What to do
From start to end, print the entire listing below exactly.
%%
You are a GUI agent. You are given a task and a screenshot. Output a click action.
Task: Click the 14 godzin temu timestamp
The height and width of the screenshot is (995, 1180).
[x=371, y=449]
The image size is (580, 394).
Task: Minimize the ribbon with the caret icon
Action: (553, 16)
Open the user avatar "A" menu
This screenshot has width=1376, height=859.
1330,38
%%
Expected answer
You are a GUI agent. You are given a task and a screenshot. Output a click action.
Task: Click the 14 godzin temu timestamp
The height and width of the screenshot is (995, 1180).
[x=371, y=449]
The image size is (580, 394).
Task: Minimize the ribbon with the caret icon
Action: (553, 16)
Open the user avatar "A" menu
This screenshot has width=1376, height=859.
1330,38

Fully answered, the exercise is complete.